*WORK TO COMPLETE*
**1.** Duplicate the Hurd testing chat, everything from "<foocraft> so we'd" down to "be feasible.".
**2.** Write the next stretch of the chat about testing the Hurd, starting right after its last line.

*PASSAGE SHOWN*
++++++
See autotest link given above.

<foocraft> but in any case, coming up with the testing framework that
  doesn't break when the OS itself breaks is hard, it seems
<foocraft> not sure if autotest isolates the mistakes in the os from
  finding their way in the validity of the tests themselves
<youpi> it could be interesting to have scripts that automatically start a
  sub-hurd to do the tests

subhurd.

<tschwinge> foocraft: To answer one of your earlier questions: you can do
  really low-level testing.  Like testing Mach's message passing.  A
  million times.  The questions is whether that makes sense.  And / or if
  it makes sense to do that as part of a unit testing framework.  Or rather
  do such things manually once you suspect an error somewhere.
<tschwinge> The reason for the latter may be that Mach IPC is already
  heavily tested during normal system operation.
<tschwinge> And yet, there still may be (there are, surely) bugs.
<tschwinge> But I guess that you have to stop at some (arbitrary?) level.
<foocraft> so we'd assume it works, and test from there
<tschwinge> Otherwise you'd be implementing the exact counter-part of what
  you're testing.
<tschwinge> Which may be what you want, or may be not.  Or it may just not
  be feasible.
<foocraft> maybe the testing framework should have dependencies
<foocraft> which we can automate using make, and phony targets that run
  tests
<foocraft> so everyone writes a test suite and says that it depends on A
  and B working correctly
<foocraft> then it'd go try to run the tests for A etc.
<tschwinge> Hmm, isn't that -- on a high level -- have you have by
  different packages?  For example, the perl testsuite depends (inherently)
  on glibc working properly.  A perl program's testsuite depends on perl
  working properly.
<foocraft> yeah, but afaik, the ordering is done by hand

freenode, #hurd channel, 2011-03-07:

<antrik> actually, I think for most tests it would be better not to use a
  subhurd... that leads precisely to the problem that if something is
  broken, you might have a hard time running the tests at all :-)
<antrik> foocraft: most of the Hurd code isn't really low-level. you can
  use normal debugging and testing methods
<antrik> gnumach of course *does* have some low-level stuff, so if you add
  unit tests to gnumach too, you might run into issues :-)
++++++
*INFORMATION SHOWN*
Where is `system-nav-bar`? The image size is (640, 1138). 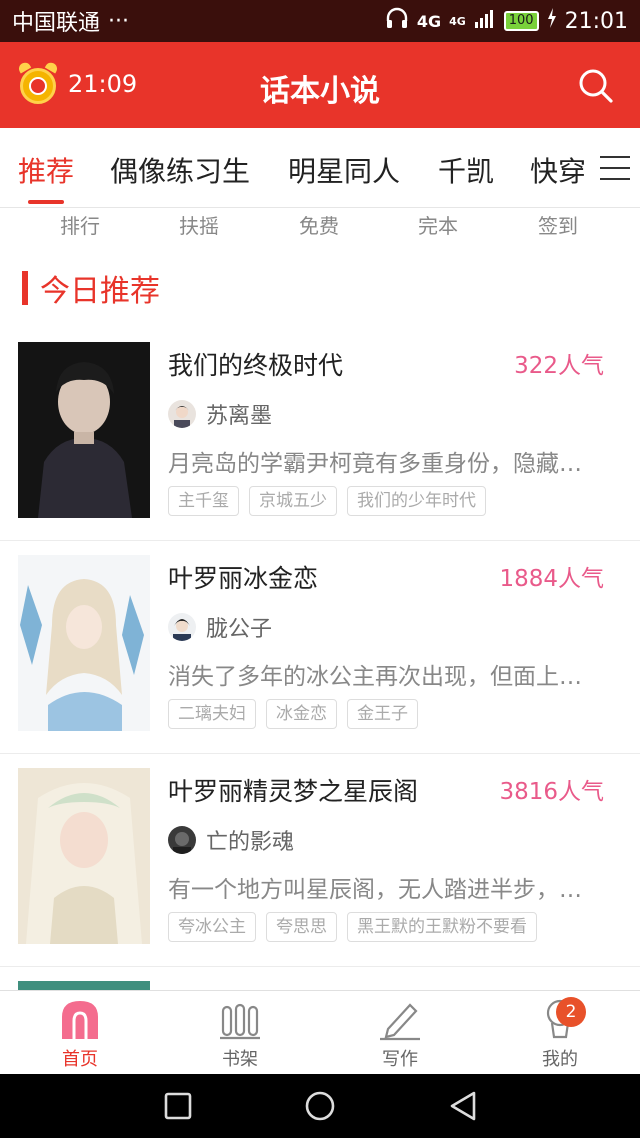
++++++
*RESULTS BY TASK*
**1.**
<foocraft> so we'd assume it works, and test from there
<tschwinge> Otherwise you'd be implementing the exact counter-part of what
  you're testing.
<tschwinge> Which may be what you want, or may be not.  Or it may just not
  be feasible.

**2.**
<antrik> tschwinge: I think testing IPC is a good thing. as I already said,
  automated testing is *not* to discover existing but unknown bugs, but to
  prevent new ones creeping in, and tracking progress on known bugs
<antrik> tschwinge: I think you are confusing unit testing and regression
  testing. http://www.bddebian.com/~hurd-web/open_issues/unit_testing/
  talks about unit testing, but a lot (most?) of it is actually about
  regression tests...

unit testing.

<tschwinge> antrik: That may certainly be -- I'm not at all an expert in
  this, and just generally though that some sort of automated testing is
  needed, and thus started collecting ideas.
<tschwinge> antrik: You're of course invited to fix that.

IRC, freenode, #hurd, 2011-03-08

(After discussing the anatomy of a hurd system.)

<antrik> so that's what your question is actually about?
<foocraft> so what I would imagine is a set of only-this-server tests for
  each server, and then we can have fun adding composite tests
<foocraft> thus making debugging the composite scenarios a bit less tricky
<antrik> indeed
<foocraft> and if you were trying to pass a composite test, it would also
  help knowing that you still didn't break the server-only test
<antrik> there are so many different things that can be tested... the
  summer will only suffice to dip into this really :-)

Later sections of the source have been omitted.